DOCUMENT SECTION:
News agency, Cape Town, South Africa
Friday December 15th 2017

Sewage treatment report delayed – shocking findings suspected

Yugendree Naidoo

Government is expected to finally release a controversial report into the parlous state of South Africa’s sewage treatment plants next month – almost 10 months later than planned.

The Green Drop report is part of the national Green Drop certification programme launched by the National Department of Water and Environmental Affairs (DWAF) in late 2008.

The report’s delay, the DA claims is due to the shocking findings it contains as the breakdown of treatment plants all over South Africa has led to widespread pollution caused by sewage spillages into rivers, dams and other waterways.

The Green Drop programme was aimed at improving operations at wastewater treatment plants, with a target of 90% compliance, and the report was to be released in July 2009, following an announcement made by DWAF in the preceding month.

However, there is a mere 3% compliance level, with only 32 out of the country’s approximately 970 water treatment plants meeting safe discharge requirements, according to information on the DWAF website.

Experts cite a lack of infrastructure and maintenance as one of the main reasons for the poor performance of treatment works.
Expert water services consultant Kathy Eales said the widespread failure to upgrade and maintain infrastructure over many years could cost billions of rand to remedy. This was mainly due to government’s focus on eradicating service backlogs and expanding service coverage, while failing at the same tome to give adequate attention to expanding and upgrading the supporting infrastructure for wastewater collection and treatment as well.
Eales said there has been significant population growth since 1994, with massive urban development leading to a huge surge in the volumes of wastewater being generated.
“This has led to bottlenecks in treatment capacity, with the result that many treatment works can’t cope with the volumes of incoming effluent. Inadequate treatment of wastewater is inevitable in this context. ”

The maintenance of waste treatment works was also widely neglected by municipalities, which were more generally focussed on meeting service delivery targets.
“The focus has been on new connections rather than on the condition of existing sewer lines and the performance of existing treatment works.”
Like a car, any equipment or infrastructure will break down if it is not serviced and maintained properly, said Eales.

She said there is also a severe shortage of personnel who are adequately qualified to manage the complex bio-chemical treatment processes that wastewater management requires.
Eales said recent assessments by government revealed that the state of wastewater management in the country was worsening due to a combination of key professional, technical and artisan skills gaps, neglected maintenance and under-capacity of the infrastructure itself.

However the Green Drop is an excellent initiative, she said, because it highlights where the problems lie, and helps to focus remedial interventions.

GIVEN INSTRUCTION: Transcribe the sewage treatment article verbatim from "The maintenance of" to "the infrastructure itself.", including both endpoints.

RECORD LIST:
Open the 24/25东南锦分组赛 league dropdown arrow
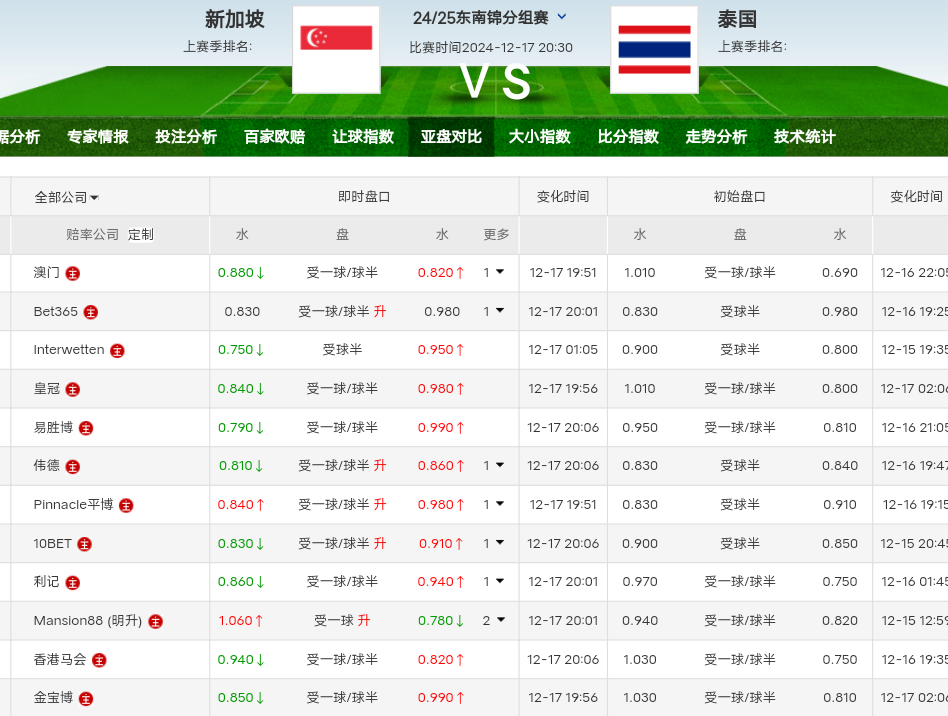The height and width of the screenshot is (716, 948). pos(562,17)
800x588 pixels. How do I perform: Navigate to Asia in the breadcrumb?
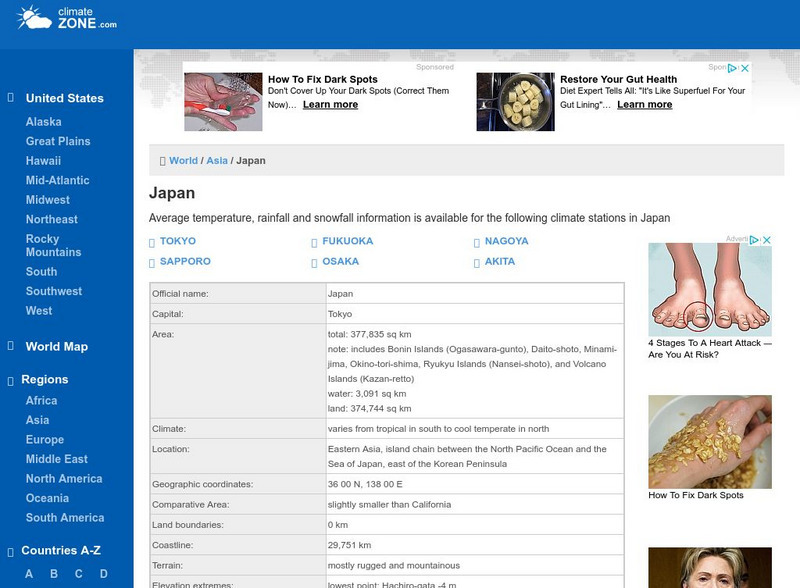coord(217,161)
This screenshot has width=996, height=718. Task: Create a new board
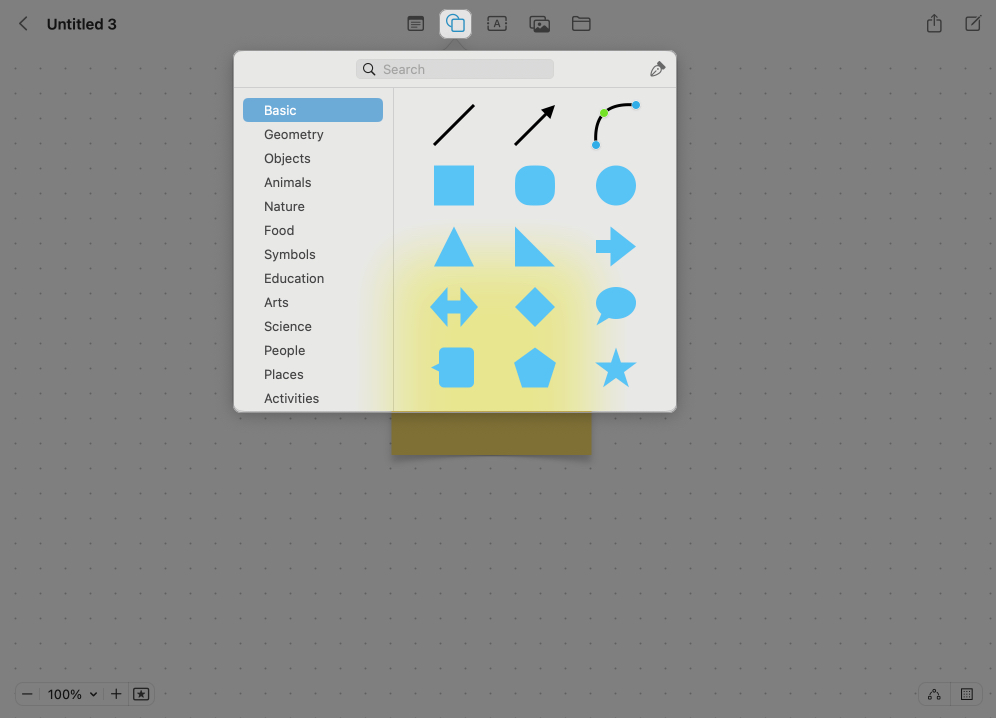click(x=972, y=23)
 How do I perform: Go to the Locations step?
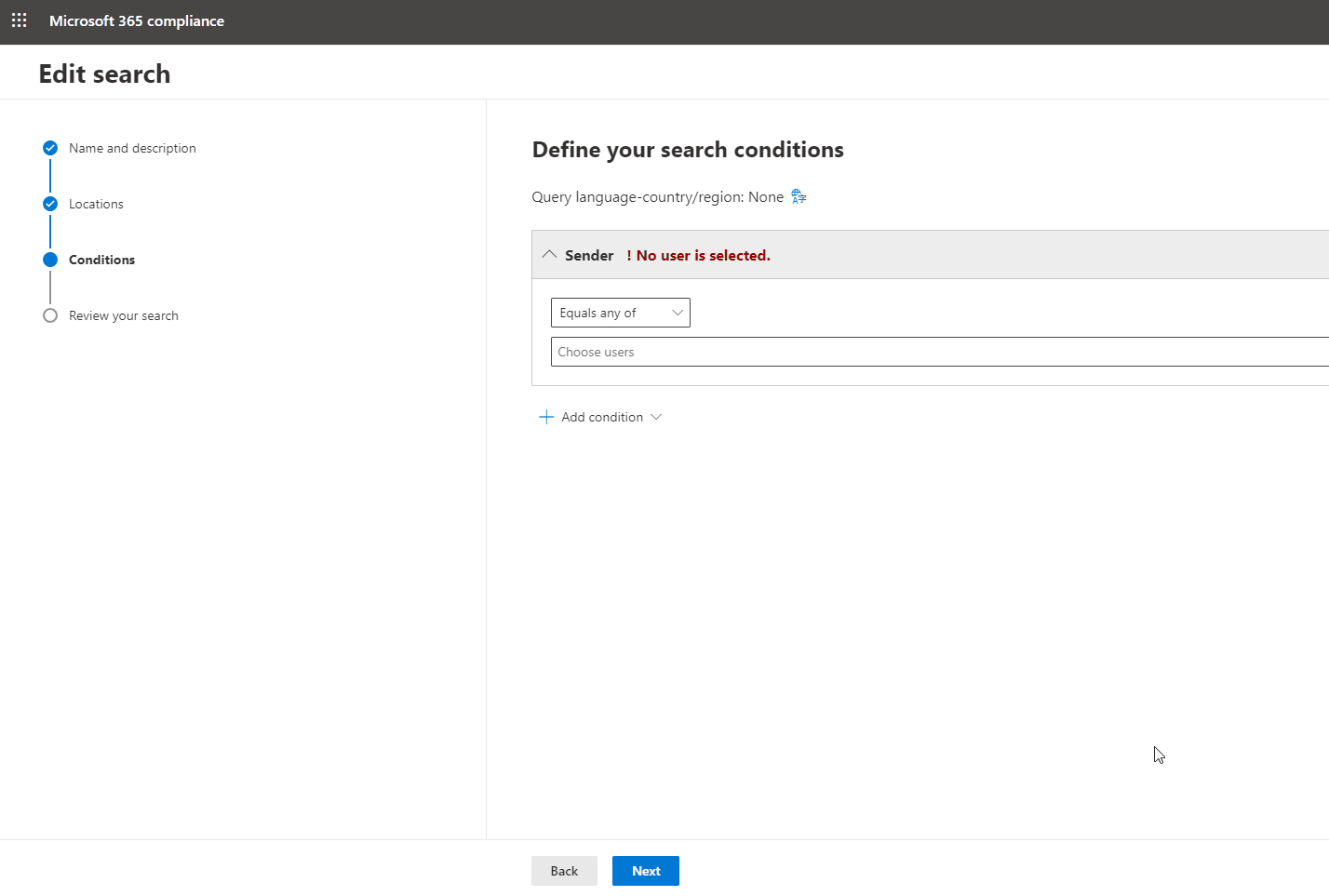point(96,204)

REPLY:
The maintenance of waste treatment works was also widely neglected by municipalities, which were more generally focussed on meeting service delivery targets.
“The focus has been on new connections rather than on the condition of existing sewer lines and the performance of existing treatment works.”
Like a car, any equipment or infrastructure will break down if it is not serviced and maintained properly, said Eales.

She said there is also a severe shortage of personnel who are adequately qualified to manage the complex bio-chemical treatment processes that wastewater management requires.
Eales said recent assessments by government revealed that the state of wastewater management in the country was worsening due to a combination of key professional, technical and artisan skills gaps, neglected maintenance and under-capacity of the infrastructure itself.